The Israel Defence Forces (IDF) has used Iron Dome, jointly built by Raytheon, Rafael Advanced Defence Systems and Israel Aerospace Industries, since 2011 to protect Israel from rocket attacks with a near 90% success rate.


Canada to purchase 360 combat support light armoured vehicles

The Canadian Government unveiled plans to buy 360 combat support Light Armoured Vehicles (LAV) from General Dynamics Land Systems-Canada (GDLS-C).

The LAV deal is intended to offer enhanced protection to the Canadian Armed Forces (CAF) against a range of threats.

The deal is expected to cost up to C$3bn ($2.26bn), including expenses for new infrastructure to store and maintain the vehicles.


US Army developing self-targeting AI artillery

The US Army is developing an AI-powered artillery shell capable of more accurate long-range fire. The Cannon-Delivered Area Effects Munition (C-DAEM) shell will be capable of locating and targeting moving vehicles.
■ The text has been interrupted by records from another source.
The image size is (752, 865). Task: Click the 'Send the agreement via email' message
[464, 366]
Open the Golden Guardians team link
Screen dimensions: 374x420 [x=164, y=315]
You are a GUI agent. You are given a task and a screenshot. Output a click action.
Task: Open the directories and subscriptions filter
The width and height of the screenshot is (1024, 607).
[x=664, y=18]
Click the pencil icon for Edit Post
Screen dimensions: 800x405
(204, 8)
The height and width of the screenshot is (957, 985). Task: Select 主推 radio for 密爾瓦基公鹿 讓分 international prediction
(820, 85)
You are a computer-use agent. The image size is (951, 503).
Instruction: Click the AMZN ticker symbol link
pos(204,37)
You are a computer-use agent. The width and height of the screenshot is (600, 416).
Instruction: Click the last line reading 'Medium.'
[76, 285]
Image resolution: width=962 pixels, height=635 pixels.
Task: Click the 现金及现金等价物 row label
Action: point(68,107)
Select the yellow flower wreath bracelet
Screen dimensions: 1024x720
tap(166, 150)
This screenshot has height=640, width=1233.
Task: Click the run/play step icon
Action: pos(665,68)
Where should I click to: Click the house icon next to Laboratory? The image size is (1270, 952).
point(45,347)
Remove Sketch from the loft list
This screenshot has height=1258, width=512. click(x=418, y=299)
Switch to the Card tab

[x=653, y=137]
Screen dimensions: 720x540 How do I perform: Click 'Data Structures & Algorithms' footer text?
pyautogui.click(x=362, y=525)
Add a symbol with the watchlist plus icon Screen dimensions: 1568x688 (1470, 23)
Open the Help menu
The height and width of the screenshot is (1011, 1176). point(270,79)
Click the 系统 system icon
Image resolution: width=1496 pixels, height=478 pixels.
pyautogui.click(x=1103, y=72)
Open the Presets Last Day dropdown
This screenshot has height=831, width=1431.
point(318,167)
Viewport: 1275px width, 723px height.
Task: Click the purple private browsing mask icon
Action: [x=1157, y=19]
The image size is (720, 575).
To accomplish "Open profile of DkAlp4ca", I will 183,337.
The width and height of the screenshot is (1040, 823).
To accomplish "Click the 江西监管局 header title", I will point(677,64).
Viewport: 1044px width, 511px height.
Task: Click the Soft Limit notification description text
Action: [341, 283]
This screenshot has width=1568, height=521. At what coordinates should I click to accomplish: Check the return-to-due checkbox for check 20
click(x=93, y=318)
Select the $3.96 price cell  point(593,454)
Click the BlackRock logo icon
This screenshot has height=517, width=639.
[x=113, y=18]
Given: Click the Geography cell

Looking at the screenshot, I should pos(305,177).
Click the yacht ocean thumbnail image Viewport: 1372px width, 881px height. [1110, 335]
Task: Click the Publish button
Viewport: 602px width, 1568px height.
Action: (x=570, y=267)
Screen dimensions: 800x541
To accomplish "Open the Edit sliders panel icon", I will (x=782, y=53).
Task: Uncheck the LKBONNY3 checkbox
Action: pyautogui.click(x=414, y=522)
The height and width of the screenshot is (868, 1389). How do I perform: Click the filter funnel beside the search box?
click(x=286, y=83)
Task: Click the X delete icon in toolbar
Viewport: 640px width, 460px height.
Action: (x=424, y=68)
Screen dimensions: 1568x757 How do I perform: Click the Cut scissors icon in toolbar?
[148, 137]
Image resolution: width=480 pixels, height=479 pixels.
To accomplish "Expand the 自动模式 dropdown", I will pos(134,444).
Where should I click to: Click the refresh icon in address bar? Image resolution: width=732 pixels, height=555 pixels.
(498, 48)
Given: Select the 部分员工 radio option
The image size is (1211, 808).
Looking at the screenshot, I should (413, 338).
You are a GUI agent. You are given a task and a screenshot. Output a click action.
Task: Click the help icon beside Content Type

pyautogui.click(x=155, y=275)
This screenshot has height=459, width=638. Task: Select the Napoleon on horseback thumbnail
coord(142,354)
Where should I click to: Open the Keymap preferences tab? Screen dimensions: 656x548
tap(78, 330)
C-DAEM is designed to replace the US Army’s current dual-purpose improved conventional munition (DPICM), which drops explosive charges across a target area to guarantee a target is hit by artillery.


Raytheon to provide aircraft maintenance training to Afghan Air Force

Raytheon received a $108m contract from the US Army Contracting Command to provide training to the Afghanistan Air Force in aircraft maintenance.

Under the contract, Raytheon is required to develop a new training programme for the US Army’s Program Executive Office for Simulation, Training and Instrumentation.

The programme is known as Afghanistan Air Force Aircraft Maintenance Training (AMT).